Nesse dialogismo, os enunciados possíveis e os enunciados recusados determinam o que pode e o que não pode ser dito. Não sendo necessário marcar o que não se pode dizer, pois isso já está claro no simples fato de dizer. Assim, não é necessário que a torcedora10, por exemplo, direcione sua fala para a torcedora09, até porque estamos tratando do nível discursivo. Sendo assim, percebemos, novamente, os diferentes EUe, compartilhados de algumas aproximações discursivas, mas também se afastam de acordo com as formações discursivas que se entrelaçam no campo do qual eles fazem parte. Considerando isso, não se deve falar em regiões definidas, mas espaços dos quais o Outro e o Mesmo se associam em um processo dialógico, configurando as cenas de enunciação.

As cenas de enunciação são definidas por Maingueneau (2015) como o espaço em que os sujeitos assumem os papeis atribuídos a eles, interagindo com a cena englobante, a cena genérica e a cenografia.

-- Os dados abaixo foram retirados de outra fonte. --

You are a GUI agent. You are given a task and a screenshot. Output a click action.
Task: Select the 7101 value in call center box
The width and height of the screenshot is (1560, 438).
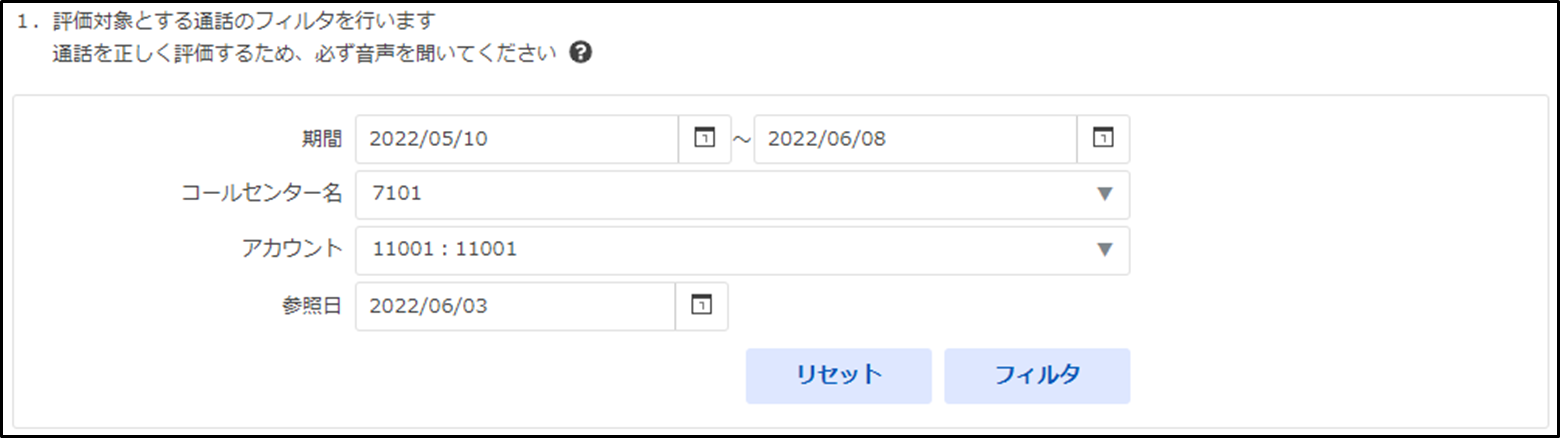pyautogui.click(x=396, y=194)
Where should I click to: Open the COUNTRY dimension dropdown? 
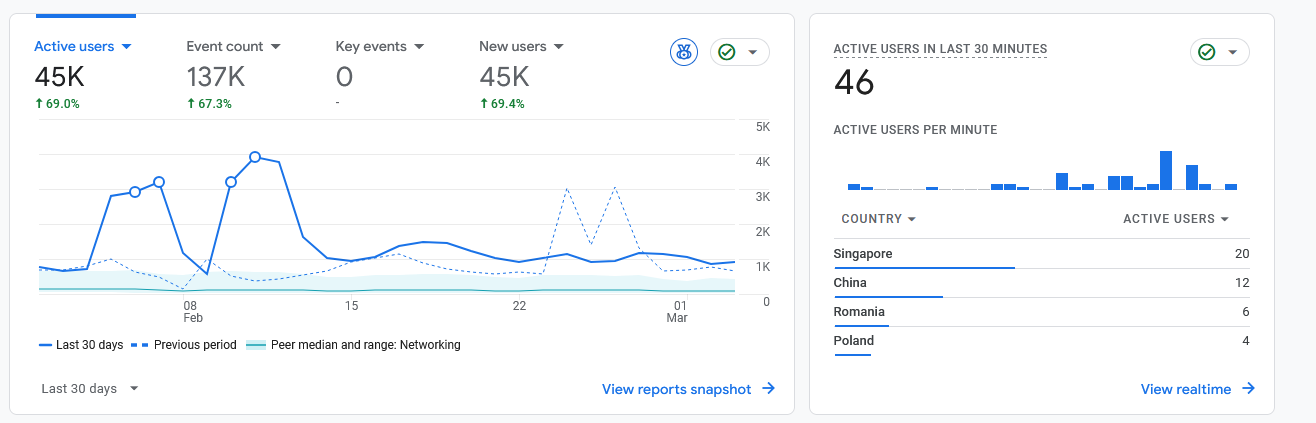point(879,219)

A cena englobante é o tipo de discurso em dada prática social: o discurso futebolístico. Já na cena genérica os objetivos da assembleia deveriam ser ―obedecidos‖ pelas torcedoras, pois elas sobem ao palco e falam sobre seus papéis como mulheres de arquibancada, legitimando as formas de torcer desse espaço social. Porém, ainda é necessária a construção da cenografia, pois assim teremos uma encenação singular da enunciação, como propõe Maingueneau (2015).

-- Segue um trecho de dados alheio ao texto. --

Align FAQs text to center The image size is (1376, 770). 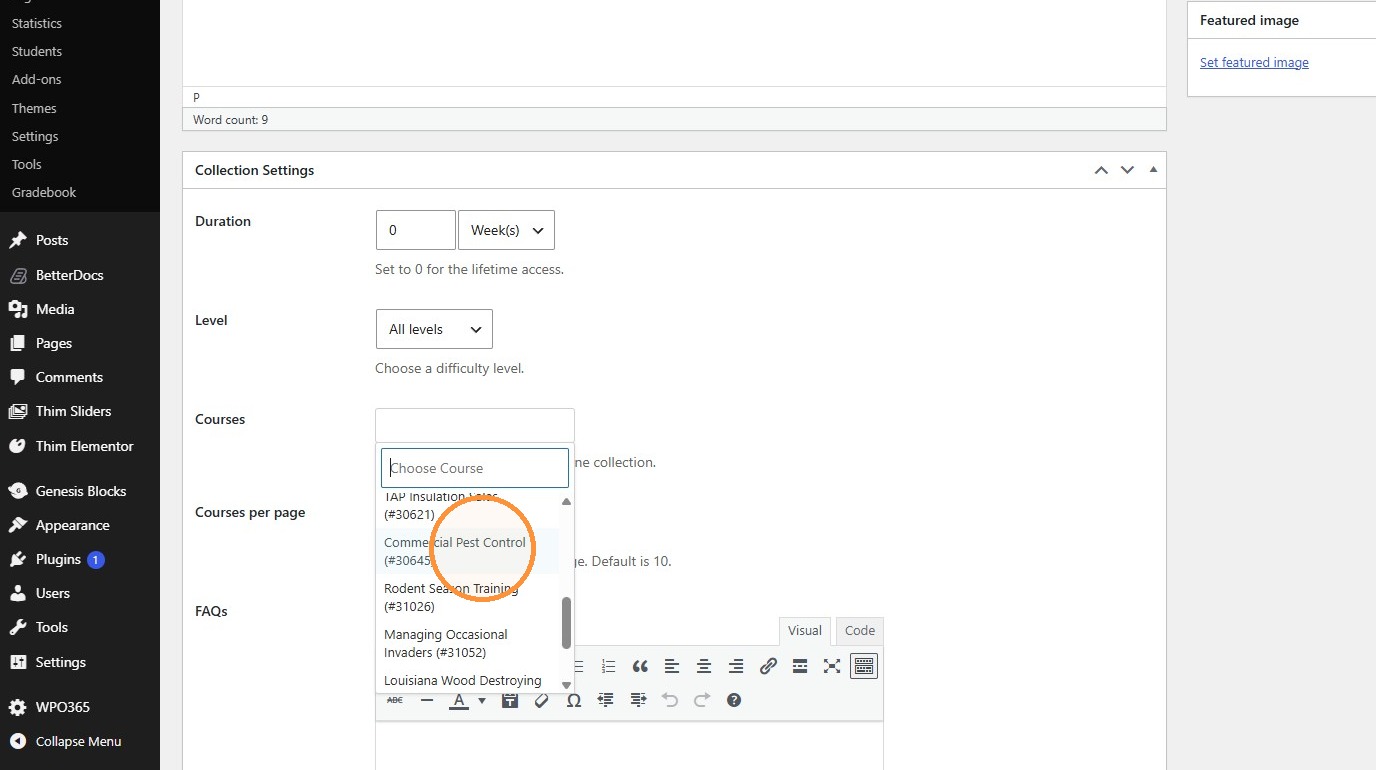click(x=704, y=666)
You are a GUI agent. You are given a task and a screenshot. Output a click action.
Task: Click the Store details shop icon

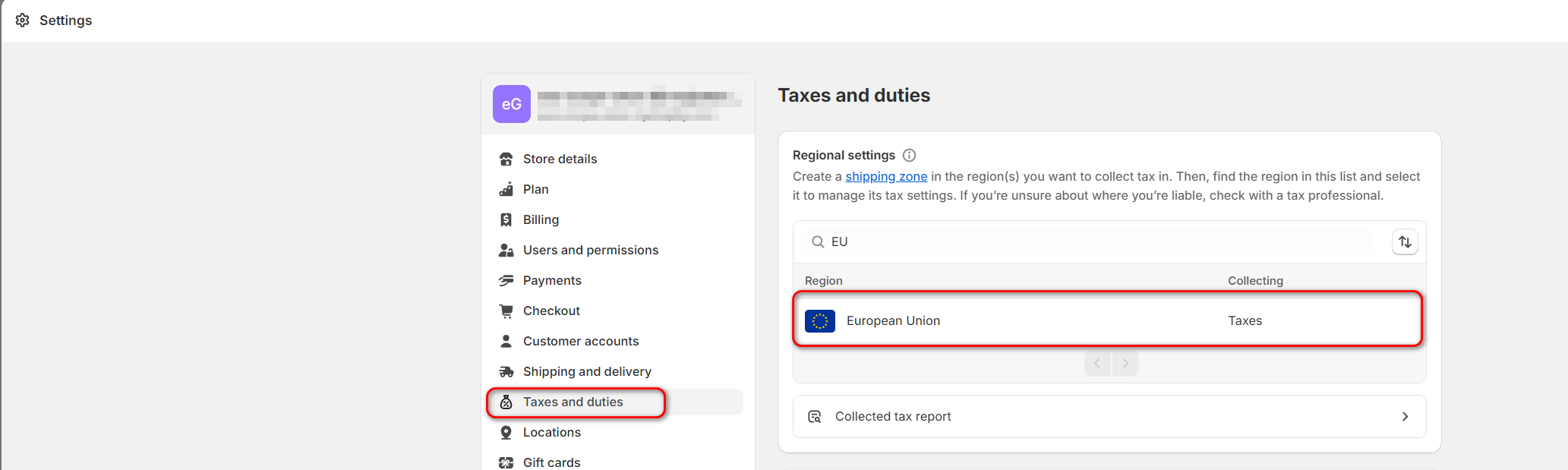(506, 159)
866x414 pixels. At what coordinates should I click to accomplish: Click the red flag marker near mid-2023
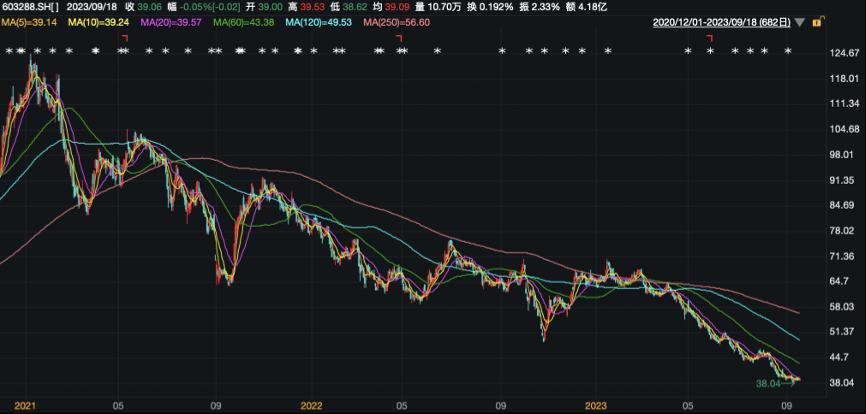(710, 38)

Entendemos que na cenografia o sujeito legitima –ou não – o processo discursivo, além disso, é nela que acontecem os contatos entre os sujeitos e as validações dos discursos em determinado espaço discursivo. Em nossas análises, como vimos, apesar de a maioria dos discursos serem monologais, alguns apresentam a interação direta com o público, pertencendo às enunciações dialogais. Nesses entrelaçamentos, o fato de essa ser uma interação oral é o que justifica os imprevistos ao longo da interação. Sendo assim, os cenários e os posicionamentos dos enunciadores produzem diferentes sentidos

para a cenografia apresentada em nosso corpus, o que dificulta a manutenção de uma cenografia ―perfeita‖, nos termos de Maingueneau (2015), em que se idealiza uma assembleia na tentativa em manter, no mínimo, uma cenografia coerente.

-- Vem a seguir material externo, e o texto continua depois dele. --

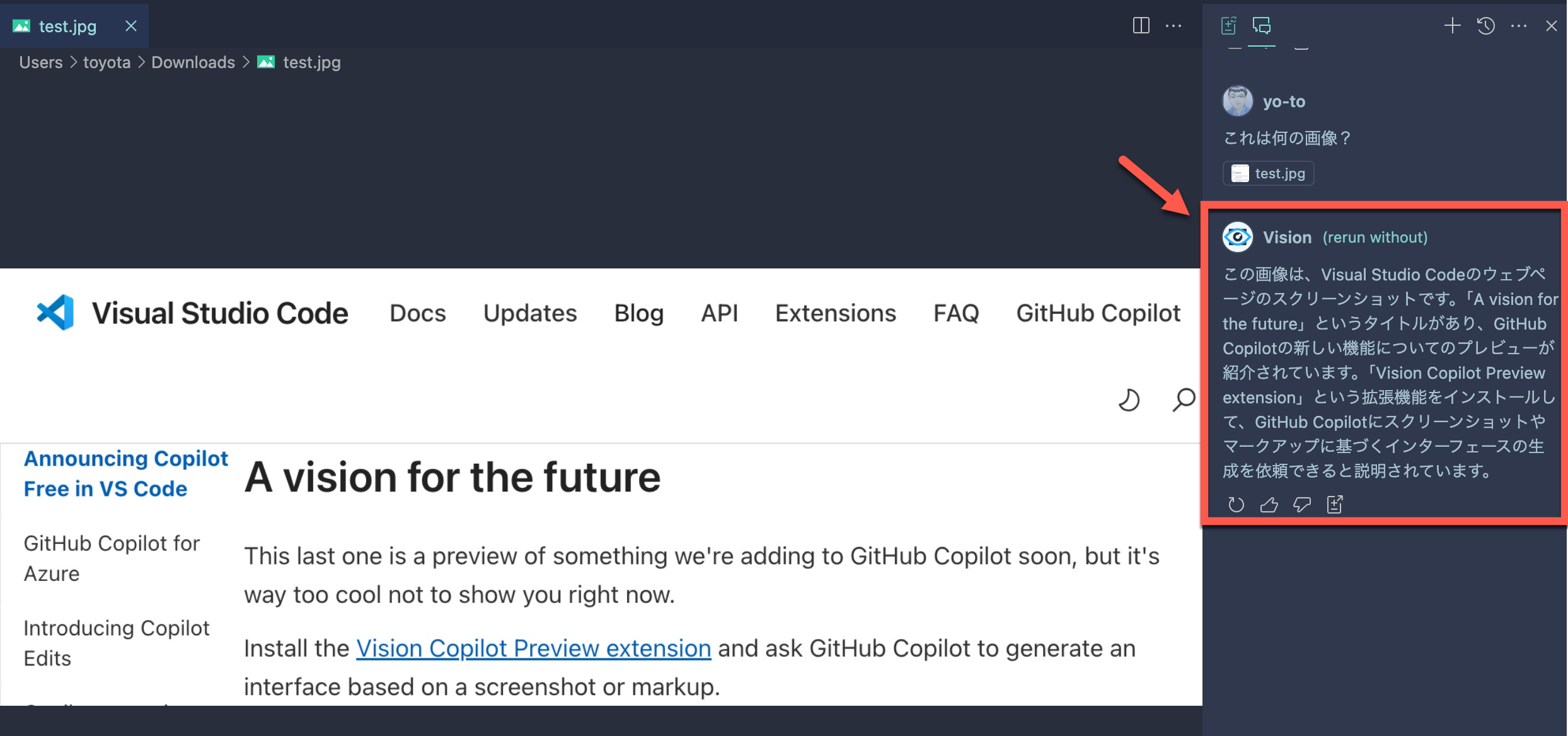The image size is (1568, 736).
Task: Open the Vision Copilot Preview extension link
Action: tap(533, 648)
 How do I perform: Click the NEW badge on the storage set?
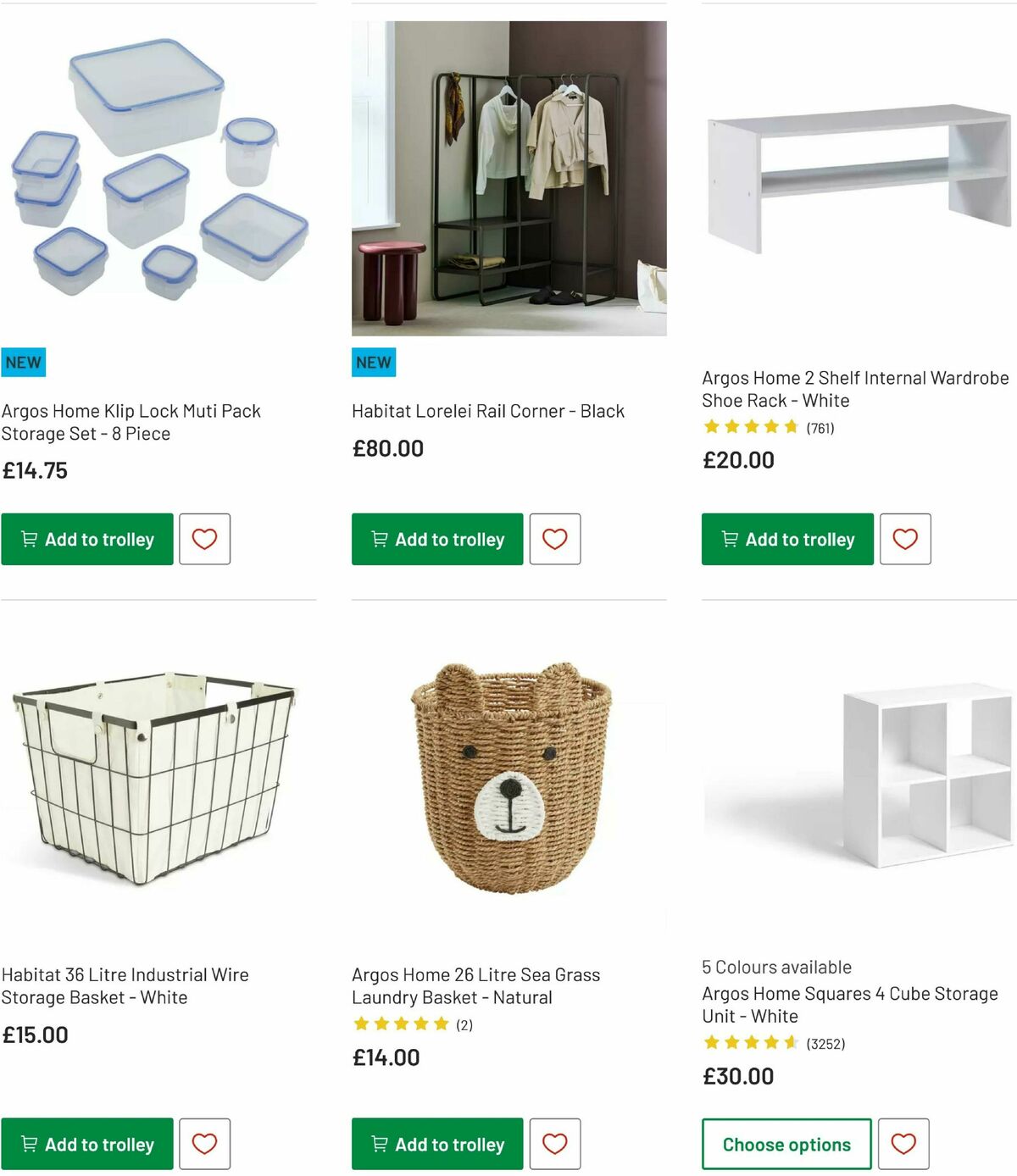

Os depoimentos aconteceram em uma bancada preparada para as torcedoras fazerem denúncias e contarem sobre suas vivências, assim, elas narram suas histórias e argumentam suas escolhas para convencer o público quanto às imagens de si –que vão sendo construídas e reconstruídas nas interações discursivas. A cada depoimento, os sentidos são reforçados, refutados, rompidos e se aproximam dos objetivos dessas mulheres em defenderem a posição delas como representantes de times e de torcidas. Essas imagens são perpassadas pelos saberes de crença e de conhecimento, em um espaço no qual se reforçam as masculinidades. Porém, elas buscam romper com os imaginários que impõem o papel da mulher em uma sociedade patriarcal e machista, porém, ao mesmo tempo, esses imaginários atravessam suas falas e, por vezes, são reforçados. Isso porque as emoções e as imagens de si – pathos e ethos –, são acionados para elas argumentarem e narrarem suas histórias nas arquibancadas, como veremos adiante.